Dawn Drescher comments on The Future Fund’s Project Ideas Competition

Dawn Drescher 5 Mar 2022 20:15 UTC
3 points
0 ∶ 0
Research to determine what human cultures minimize the risks of major catastrophes

Great Power Relations, Values and Reflective Processes, Artificial Intelligence

I posit that human cultures differ and that there’s a chance that some cultures are more likely to punish in minor ways and more likely to adapt to new situations peacefully while other may be more likely to wage wars. This may be completely wrong.

But if it is now, we could investigate what processes can be used to foster the sort of culture that is less likely to immanentize global catastrophes, and to structure the cultural learning of future AI systems such that they also learn that culture, so that (seeming) cooperation failures between AIs are frequent and minor and really part of their bargaining process rather than infrequent and civilization-ending. It might be even more important to set a clear cultural Schelling point for AIs if some cultures play well with all other cultures but all cultures play well with themselves.

Some more detail on my inspiration for the idea (copied from my blog):

Herrmann et al. (2008) have found that in games that resemble collective prisoners dilemmas with punishment, cultures worldwide fall into different groups. Those with antisocial punishment fail to realize the gains from cooperation but two other cultures succeed: In the first (cities Boston, Copenhagen, and St. Gallen), participants cooperated at a high level from the start and used occasional punishments to keep it that way. In the second (cities Seoul, Melbourne, and Chengdu), the prior appeared to be low cooperation, but through punishment they achieved after a few rounds the same level of cooperation as the first group.

These two strategies appear to me to map (somewhat imperfectly) to the successful Tit for Tat and Pavlov strategies in iterated prisoner’s dilemmas.

Sarah Constantin writes:

In Wedekind and Milinski’s 1996 experiment with human subjects, playing an iterated prisoner’s dilemma game, a full 70% of them engaged in Pavlov-like strategies. The human Pavlovians were smarter than a pure Pavlov strategy — they eventually recognized the DefectBots and stopped cooperating with them, while a pure-Pavlov strategy never would — but, just like Pavlov, the humans kept “pushing boundaries” when unopposed.

As mentioned, I think these strategies map somewhat imperfectly to human behavior, but I feel that I can often classify the people around me as tending toward one or the other strategy.

Pavlovian behaviors:
1. Break rules until the cost to yourself from punishments exceeds the profits from the rule-breaking.
2. View rules as rights for other people to request that you stop a behavior if they disapprove of it.

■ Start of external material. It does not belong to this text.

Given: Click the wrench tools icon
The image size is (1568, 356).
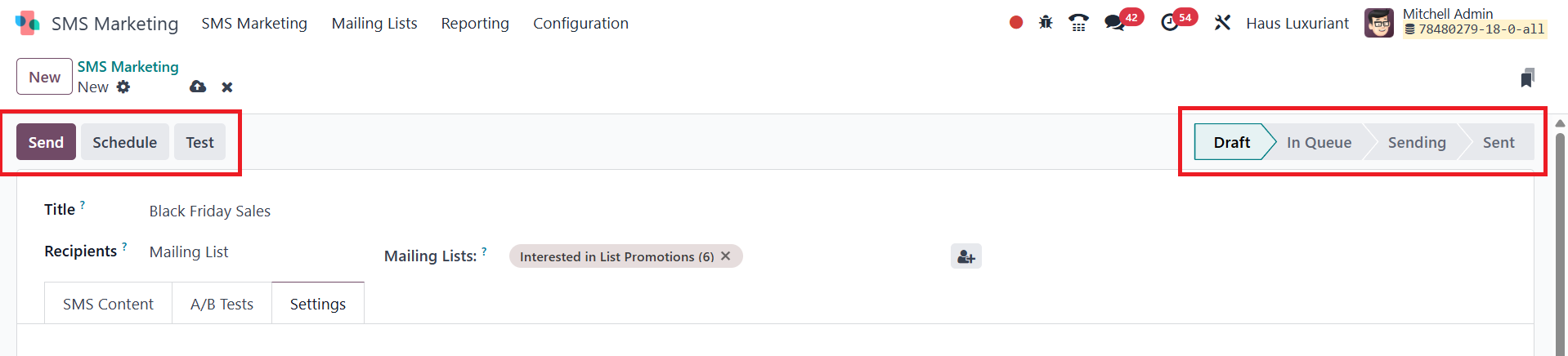Looking at the screenshot, I should [1222, 23].
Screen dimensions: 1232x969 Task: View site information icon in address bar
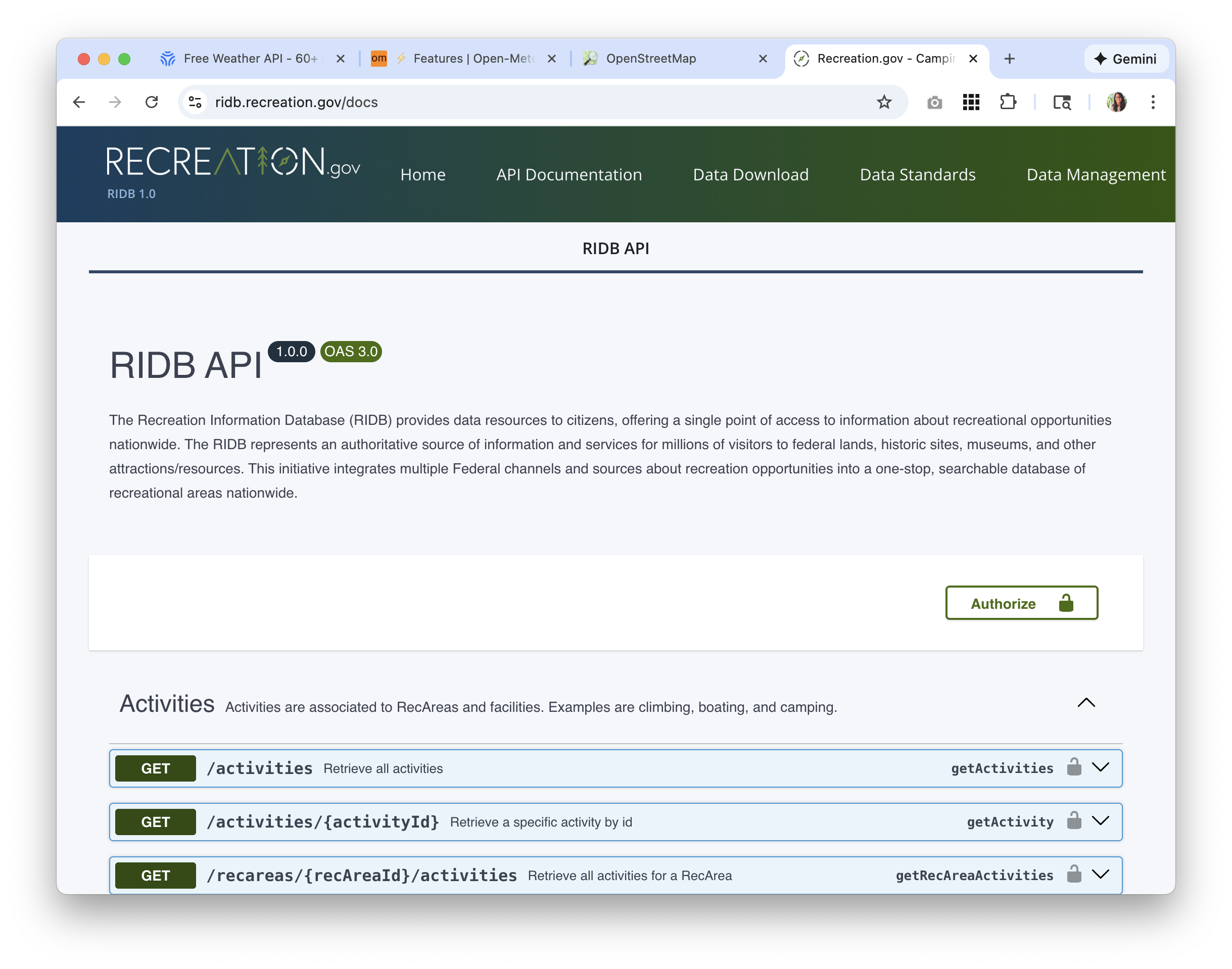coord(195,102)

Then stop if anyone invokes a rule.
3. Push boundaries, the Overton window, or unwritten social rules habitually or for fun, but then take note if someone looks hurt or complains. Someone else merely looking unhappy with the situation is a form of punishment for an empathetic person. (I’m thinking of things like “sharp culture.”)
4. Don’t worry about etiquette because you expect others to give you frank feedback if they are annoyed/hurt/threatened by something you do. Don’t see it as a morally relevant mistake so long as you change your behavior in response to the feedback. (This seems to me like it might be associated with low agreeableness.)
Tit for Tat behaviors:
1. Try to anticipate the correct behavior in every situation. Feel remorse over any mistakes.
2. Attribute rule-breaking, boundary-pushing behaviors to malice.
3. Keep to very similar people to be able to anticipate the correct behaviors reliably and to avoid being exploited (if only for a short number of “rounds”).
This way of categorizing behaviors has led me to think that there are forms of both strategies that seem perfectly nice to me. In particularly, I’ve met socially astute agents who noticed that I’m a “soft culture” tit-for-tat type of person and adjusted to my interaction style. I don’t think it would make sense for an empathetic tit-for-tat agent to adjust to a Pavlovian agent in such a way, but it’s a straightforward self-modification for an empathetic Pavlovian agent.

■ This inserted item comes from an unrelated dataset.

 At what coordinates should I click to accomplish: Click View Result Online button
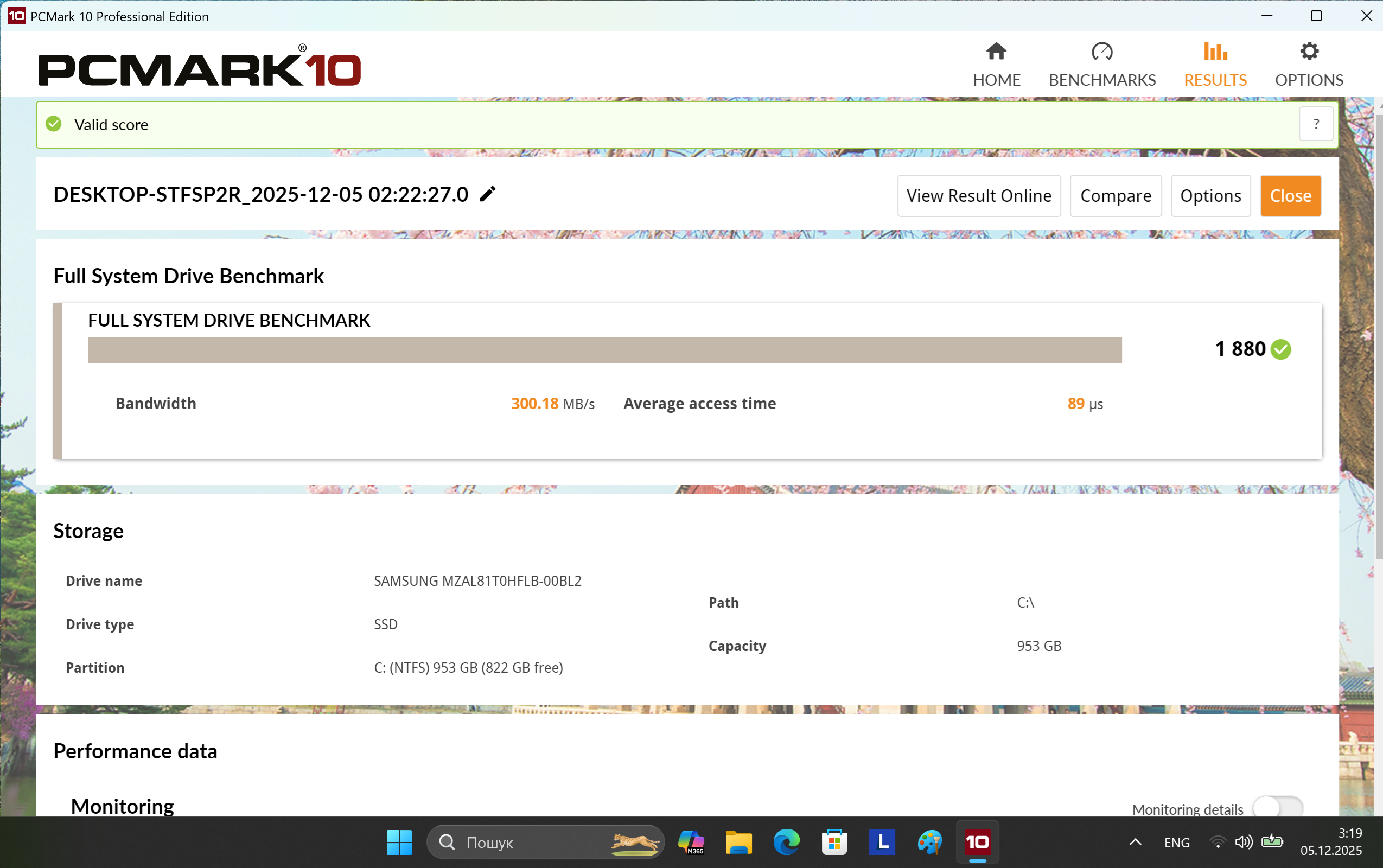(978, 196)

Further, Pavlovian agents probably have a much easier time navigating areas like entrepreneurship where you’re always moving in innovative areas that don’t have any hard and fast rules yet that you could anticipate. Rather they need to be renegotiated all the time.

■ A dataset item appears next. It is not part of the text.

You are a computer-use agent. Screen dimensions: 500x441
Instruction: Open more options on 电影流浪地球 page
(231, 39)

Pavlov also seems more time-consuming and cognitively demanding, so it may be more attractive for socially astute agents and for situations where there are likely gains to be had as compared to a tit for tat approach.

The idea is that one type of culture may be safer than another for AIs to learn from through, e.g., inverse reinforcement learning. My tentative hypothesis is that the Pavlovian culture is safer because punishments are small and routine with little risk of ideological, fanatical retributivism emerging.